Cormier, not yet 30, was happy to call a timeout.

“By that time I’d had enough of the music industry,” he said this week from his North Saanich home. “I was at a crossroads.”

He moved back to Nova Scotia for a few years, but he didn’t see a future for himself on the East Coast. It was with a fresh start in mind that he ventured to Vancouver Island in the early ’90s.

Between raising a family, dabbling in car racing and growing his business (he owns all of the V.I. Fitness Centres on Vancouver Island), Cormier continued to play guitar, mostly on a part-time basis. “I wasn’t playing with anybody,” he said. “I was just doing it as a hobby.”

At the urging of friends and family, he decided to make a record, simply for fun. His wife was sure studios would line up to work with her husband. Cormier, who had been down this road, knew differently. “I said to my wife, ‘Look, there’s not a chance. They’ll get one look at me and that’ll be that.’ ”

He eventually aligned with producer Zak Cohen at The Woodshop Recording Studio in Duncan, enlisting an all-star roster to help bring his Springsteen-esque rock songs to life.

The result is Cor-Me-Eh, an accomplished album of working-class rock ’n’ roll featuring drummer Pat Steward and bassist Doug Elliott (both of the Odds) and keyboardist Darcy Phillips, who plays with Jann Arden, among others. A second album will be out in the fall.

“It has been unexpected,” Cormier said of the second stage of his career. “But it has all been very cool.”

 

What prompted your move to Victoria?

I couldn’t see building a solid future back on Cape Breton Island. It was very depressing, almost 35 per cent unemployment. By comparison, Vancouver Island at that time was six or seven per cent. There seemed to be a lot more opportunity.

 

What was the audience reaction to your new music?

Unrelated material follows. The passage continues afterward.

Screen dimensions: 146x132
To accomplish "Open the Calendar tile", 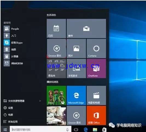I will point(56,28).
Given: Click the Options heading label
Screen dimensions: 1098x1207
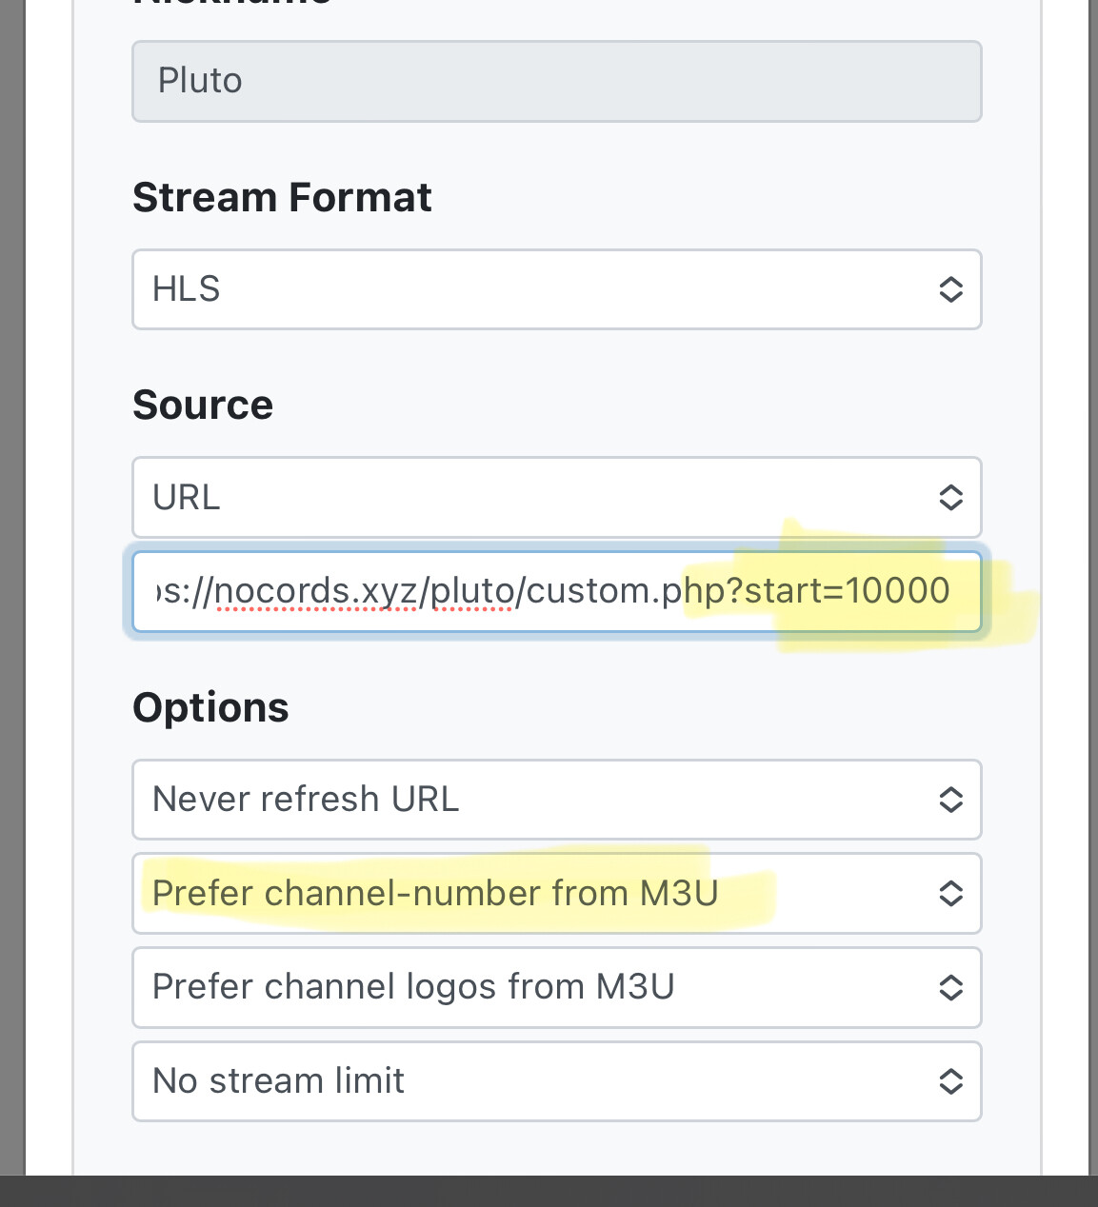Looking at the screenshot, I should 210,708.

I was only going to get a few copies made. When it went to manufacturing, I started getting phone calls asking why I wasn’t going to release it commercially. University radio picked it up, and they have been playing the album coast to coast, a couple hundred times a week, since September. And then CBC Radio picked it up.

 

I gather that the reception to the record caught you off-guard.

The only reason I decided to make the record is that my wife and my friends were really pressing me to do something with the music. I had started playing again in earnest, when all of these songs came about in earnest. It’s just one of those things where I just felt I had to do it.

 

How many songs have you written?

In the last couple of years I wrote a couple hundred songs, and they just keep coming. All that creative energy that was pent up, to be able to release that feels really amazing.

 

It appears that you average at least a handful of concerts per month, and have been for quite some time. Is this what you would consider a full-time project?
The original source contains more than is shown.